Il primo riguardava l’annuncio, effettuato dal segretario di Stato americano, Anthony Blinken, dell’apertura del valico di Rafah per consentire il transito di stranieri e palestinesi con doppio passaporto dalla Striscia di Gaza e l’ingresso di beni di primo conforto, come acqua, cibo e carburante. Poi la frenata dovuta probabilmente al “no” dei ministri israeliani del partito Likud e alla preoccupazione delle autorità egiziane di un arrivo di un flusso incontrollato di palestinesi. Il ministro dell’Energia Israel Katz ha detto di essere contrario “all’apertura del valico e all’introduzione di merci a Gaza per motivi umanitari” perché “il nostro impegno è rivolto alle famiglie degli ostaggi assassinati e rapiti, non agli assassini di Hamas e a coloro che li hanno aiutati”. E addirittura, in serata, una bomba lanciata proprio da Israele ha colpito il valico: per fortuna al momento non si registrano vittime o feriti.

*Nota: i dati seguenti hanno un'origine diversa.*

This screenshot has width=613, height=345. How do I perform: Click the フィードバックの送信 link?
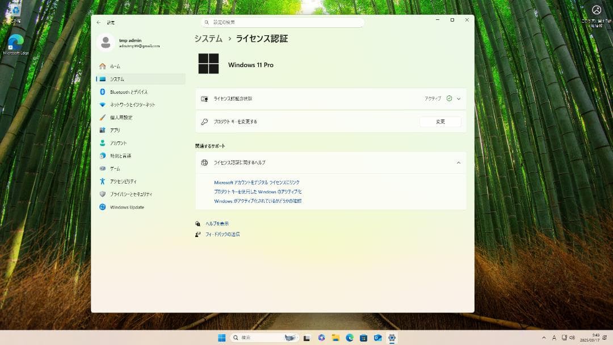point(223,234)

Anche il ministro della Cultura Miki Zohar si è opposto: “Coloro che massacrano bambini, stuprano donne e rapiscono neonati non meritano alcuna pietà”. L’effetto è stato quello di far ammassare migliaia di persone da un lato del confine, e tonnellate di aiuti dall’altro.
Il secondo annuncio era arrivato ancora una volta dal ministro dell’Energia israeliano che ha dichiarato che il presidente israeliano Benjamin Netanyahu e il presidente degli Stati Uniti Joe Biden avevano convenuto che fosse il caso di riprendere con le forniture d’acqua potabile alle aree meridionali di Gaza per far fronte alla grave crisi umanitaria dopo dieci giorni di assedio. Da subito però i palestinesi avevano fatto notare che le parole sul ripristino della fornitura d’acqua non fossero altro che una “trovata pubblicitaria” visto che molte tubature sono state danneggiate dai bombardamenti. Inoltre, senza elettricità, le pompe dell’acqua per riempire i serbatoi non funzionano. Quindi, di fatto, neanche le forniture d’acqua sono riprese nel corso della giornata, nonostante la stessa Agenzia delle Nazioni Unite per il soccorso e l’occupazione per i rifugiati palestinesi (Unrwa) abbia lanciato un appello in tal senso.
Striscia di Gaza: Russia e Iran criticano gli Stati Uniti
Intanto, funzionari statunitensi e israeliani stanno discutendo la possibilità di una prossima visita in Israele del presidente Biden su invito del primo ministro israeliano Netanyahu, ha detto domenica una fonte vicina alla questione. Una visita di Biden, spiega Reuters, avrebbe lo scopo di dimostrare il sostegno al più grande alleato degli Stati Uniti in Medio Oriente e farebbe seguito a una visita simile del segretario di Stato americano Antony Blinken, che si trova attualmente nella regione.
Gli Stati Uniti, però, non sono naturalmente gli unici a far sentire la propria voce. Anzi, nel gioco delle accuse incrociate la Russia accusa la Casa Bianca di essere “la principale responsabile” dell’escalation di violenza innescatasi negli ultimi dieci giorni: così almeno secondo il viceministro degli Esteri russo, Sergei Ryabkov, che all’agenzia russa Tass avrebbe detto che “gli Stati Uniti per molti anni hanno tentato di monopolizzare la soluzione, ignorando le risoluzioni pertinenti del Consiglio di Sicurezza, e ora impediscono che si trovi una soluzione”.
E per Teheran, addirittura, Washington è non solo moralmente, ma anche “operativamente già di fatto parte del conflitto”. Accusa che al momento non è reciproca: Biden, nel suo tentativo di disinnescare ogni frizione, ha spiegato che al momento “non c’è nessuna evidenza del coinvolgimento dell’Iran” negli attentati dello scorso venerdì.